# Data rows
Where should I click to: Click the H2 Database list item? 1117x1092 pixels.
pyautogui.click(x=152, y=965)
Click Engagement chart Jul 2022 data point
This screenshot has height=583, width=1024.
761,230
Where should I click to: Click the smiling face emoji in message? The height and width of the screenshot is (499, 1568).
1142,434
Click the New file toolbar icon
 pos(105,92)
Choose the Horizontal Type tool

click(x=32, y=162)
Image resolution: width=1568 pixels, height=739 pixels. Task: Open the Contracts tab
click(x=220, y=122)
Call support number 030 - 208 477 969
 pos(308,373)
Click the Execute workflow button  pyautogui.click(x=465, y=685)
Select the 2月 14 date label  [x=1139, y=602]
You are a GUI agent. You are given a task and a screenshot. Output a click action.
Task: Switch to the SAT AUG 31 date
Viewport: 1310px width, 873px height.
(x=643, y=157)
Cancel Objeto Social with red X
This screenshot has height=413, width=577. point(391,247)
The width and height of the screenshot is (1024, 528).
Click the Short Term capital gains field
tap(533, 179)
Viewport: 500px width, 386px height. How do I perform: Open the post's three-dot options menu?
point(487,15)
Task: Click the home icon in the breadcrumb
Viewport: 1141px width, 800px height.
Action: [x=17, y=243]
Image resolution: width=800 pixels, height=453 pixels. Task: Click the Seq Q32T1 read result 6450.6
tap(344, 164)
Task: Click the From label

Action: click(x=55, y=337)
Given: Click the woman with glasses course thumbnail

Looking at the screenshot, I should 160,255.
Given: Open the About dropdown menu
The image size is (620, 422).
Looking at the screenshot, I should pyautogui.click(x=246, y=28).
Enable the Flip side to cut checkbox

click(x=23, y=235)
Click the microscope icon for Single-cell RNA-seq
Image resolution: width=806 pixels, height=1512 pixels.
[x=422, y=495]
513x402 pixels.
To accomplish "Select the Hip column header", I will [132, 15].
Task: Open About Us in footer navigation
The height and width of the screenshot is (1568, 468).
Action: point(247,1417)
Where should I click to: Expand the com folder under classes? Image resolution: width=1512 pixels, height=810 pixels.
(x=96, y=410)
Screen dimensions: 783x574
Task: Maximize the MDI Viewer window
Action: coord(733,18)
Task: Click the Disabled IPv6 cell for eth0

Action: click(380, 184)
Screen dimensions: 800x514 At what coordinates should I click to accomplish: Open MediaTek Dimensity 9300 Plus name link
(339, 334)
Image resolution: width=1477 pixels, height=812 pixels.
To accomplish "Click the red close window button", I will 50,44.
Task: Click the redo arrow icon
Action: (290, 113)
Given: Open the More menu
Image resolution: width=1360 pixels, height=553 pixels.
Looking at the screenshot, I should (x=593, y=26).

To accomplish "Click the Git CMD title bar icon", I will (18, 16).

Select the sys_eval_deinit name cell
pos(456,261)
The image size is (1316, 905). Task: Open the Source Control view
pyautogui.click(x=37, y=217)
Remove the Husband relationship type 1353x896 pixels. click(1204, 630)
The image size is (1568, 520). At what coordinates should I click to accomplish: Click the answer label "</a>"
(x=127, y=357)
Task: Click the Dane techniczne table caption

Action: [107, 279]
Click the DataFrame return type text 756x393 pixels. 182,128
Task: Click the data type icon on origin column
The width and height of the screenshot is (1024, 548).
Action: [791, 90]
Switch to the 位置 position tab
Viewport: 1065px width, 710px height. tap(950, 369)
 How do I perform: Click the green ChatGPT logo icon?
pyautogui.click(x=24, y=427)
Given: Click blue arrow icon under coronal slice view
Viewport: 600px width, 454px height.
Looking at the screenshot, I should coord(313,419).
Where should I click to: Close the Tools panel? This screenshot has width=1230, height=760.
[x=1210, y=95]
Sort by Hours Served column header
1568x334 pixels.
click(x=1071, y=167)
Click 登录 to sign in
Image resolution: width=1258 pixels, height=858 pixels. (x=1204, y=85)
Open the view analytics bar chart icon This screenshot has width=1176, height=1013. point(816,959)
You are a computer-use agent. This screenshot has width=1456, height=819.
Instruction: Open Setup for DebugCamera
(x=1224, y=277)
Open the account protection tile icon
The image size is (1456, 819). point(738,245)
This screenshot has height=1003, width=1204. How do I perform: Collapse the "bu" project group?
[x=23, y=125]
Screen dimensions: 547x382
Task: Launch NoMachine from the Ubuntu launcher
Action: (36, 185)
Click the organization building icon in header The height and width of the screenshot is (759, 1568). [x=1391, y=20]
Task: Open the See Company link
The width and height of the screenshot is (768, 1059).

# Written instruction
Change "date" to "day" in the lines that start at the one containing "Click the Execute" and end after the one containing "will [132, 15].", giving only those lines back with nothing else altered.

# Complete response
Click the Execute workflow button  pyautogui.click(x=465, y=685)
Select the 2月 14 day label  [x=1139, y=602]
You are a GUI agent. You are given a task and a screenshot. Output a click action.
Task: Switch to the SAT AUG 31 day
Viewport: 1310px width, 873px height.
(x=643, y=157)
Cancel Objeto Social with red X
This screenshot has height=413, width=577. point(391,247)
The width and height of the screenshot is (1024, 528).
Click the Short Term capital gains field
tap(533, 179)
Viewport: 500px width, 386px height. How do I perform: Open the post's three-dot options menu?
point(487,15)
Task: Click the home icon in the breadcrumb
Viewport: 1141px width, 800px height.
Action: [x=17, y=243]
Image resolution: width=800 pixels, height=453 pixels. Task: Click the Seq Q32T1 read result 6450.6
tap(344, 164)
Task: Click the From label

Action: click(x=55, y=337)
Given: Click the woman with glasses course thumbnail

Looking at the screenshot, I should 160,255.
Given: Open the About dropdown menu
The image size is (620, 422).
Looking at the screenshot, I should pyautogui.click(x=246, y=28).
Enable the Flip side to cut checkbox

click(x=23, y=235)
Click the microscope icon for Single-cell RNA-seq
Image resolution: width=806 pixels, height=1512 pixels.
[x=422, y=495]
513x402 pixels.
To accomplish "Select the Hip column header", I will [132, 15].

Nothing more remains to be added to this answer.